▸ **Exercise brief**: The answer must be an exact copy of the lines from the one with "Click the tallest green volume bar" to the last line of the entries below, both included, and must contain no pictures.

═════ Data section

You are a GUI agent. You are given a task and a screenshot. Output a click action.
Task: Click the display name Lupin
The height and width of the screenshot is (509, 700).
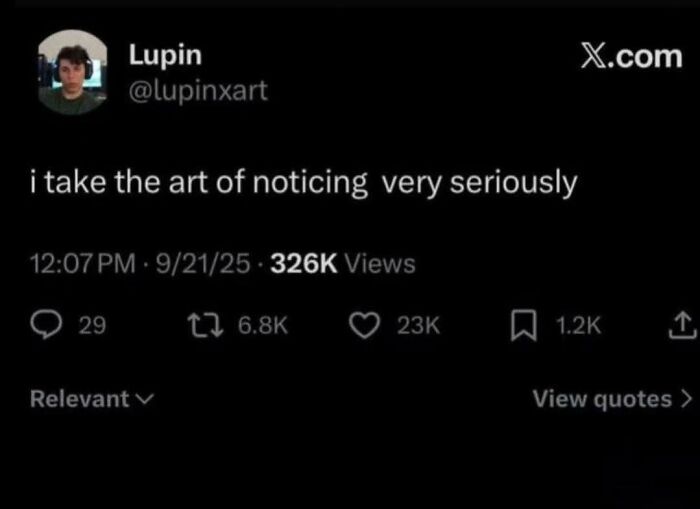(x=165, y=57)
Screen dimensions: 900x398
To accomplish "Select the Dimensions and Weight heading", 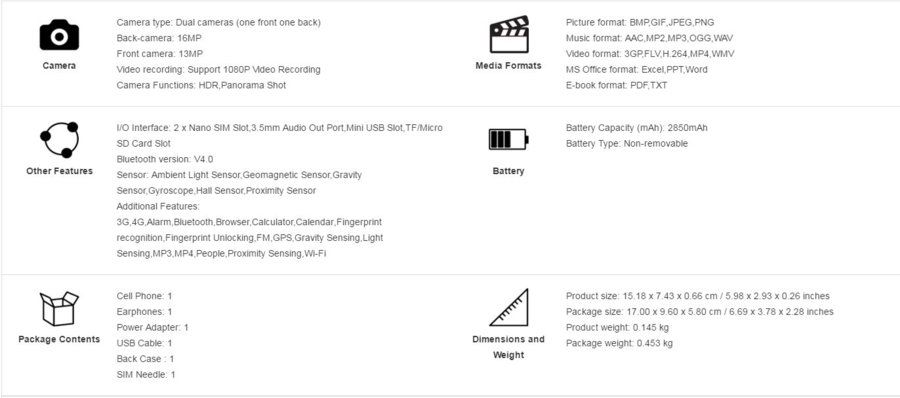I will click(x=508, y=347).
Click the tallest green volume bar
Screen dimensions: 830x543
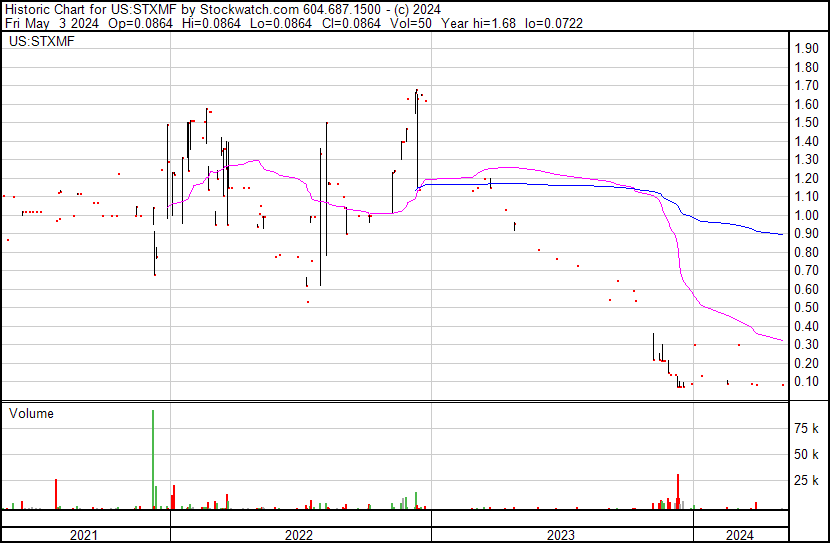pos(153,459)
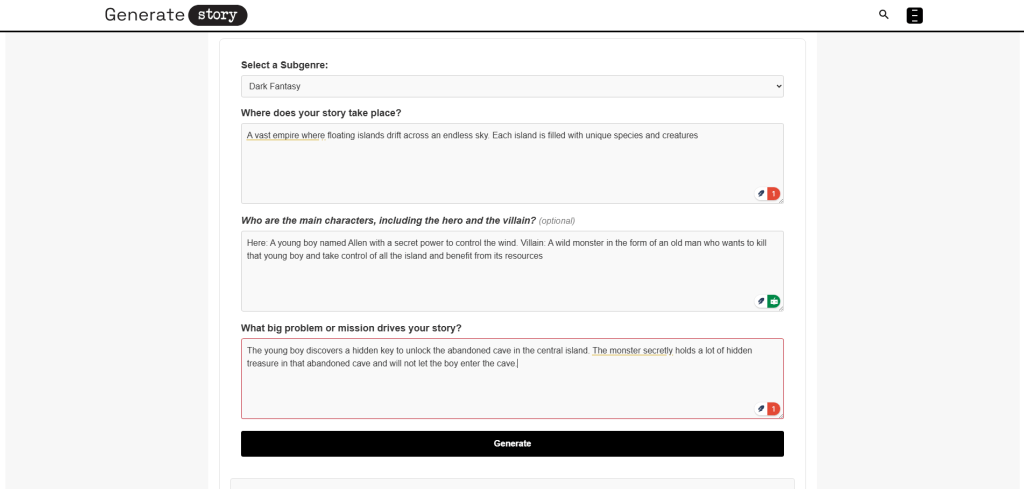Screen dimensions: 1024x489
Task: Go to Generate Story logo homepage link
Action: pos(176,15)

══════════

▸ **Reply**:
Click the tallest green volume bar
Screen dimensions: 830x543
pos(153,459)
Screen dimensions: 1024x489
Task: Go to Generate Story logo homepage link
Action: pos(176,15)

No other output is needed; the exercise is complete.